Baking is an exact science that requires pastry chefs and bakers to follow recipes to a tee. This precision is especially crucial when attempting an advanced recipe involving puff pastry. Many people think making flaky baked goods is intimidating, and while the process is time-consuming, its success relies on sticking to a formula and having endless patience. It sounds simple enough.
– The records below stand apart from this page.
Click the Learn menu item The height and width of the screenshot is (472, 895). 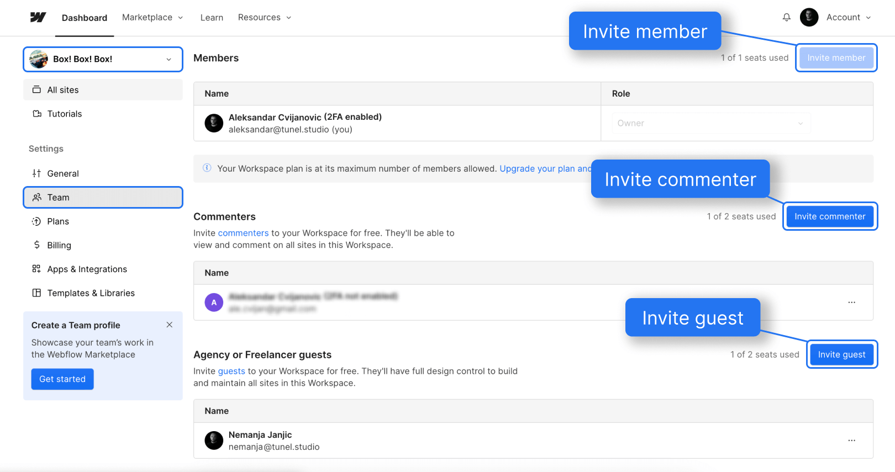pyautogui.click(x=212, y=17)
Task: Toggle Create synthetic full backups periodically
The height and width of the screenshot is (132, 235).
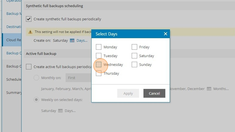Action: [x=29, y=19]
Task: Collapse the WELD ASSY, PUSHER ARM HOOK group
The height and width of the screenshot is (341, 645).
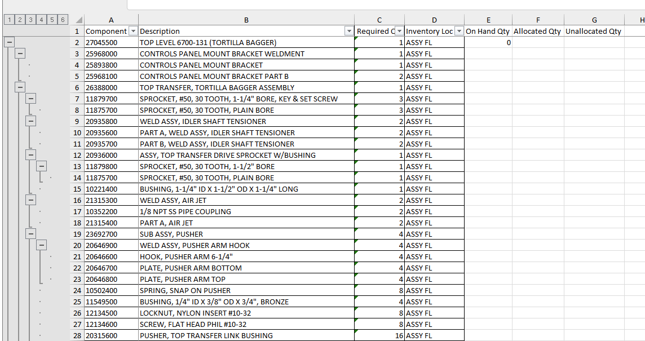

Making puff pastry from scratch is a rite of passage for home and professional bakers. Fortunately, readymade versions are conveniently available for those who can't quite commit to making laminated dough just yet. Learn more about using puff pastry for your recipes with the tips below.
What Is Puff Pastry?
Puff pastry is a light, flaky pastry made from alternating layers of butter and dough. The standard puff pastry recipe combines butter, salt, water, and flour. The process is theoretically simple but wrapping a cold block of butter in the dough requires repetitive rolling and folding. The goal is to have hundreds of layers of pastry folded pastry dough.
Again, don't feel pressured to use a store-bought one – even professionals do it.
Puff Pastry Dos and Don’ts
Whether working with store-bought or homemade laminated dough, remember these tips, especially if you're trying it for the first time. Ready to get things rolling?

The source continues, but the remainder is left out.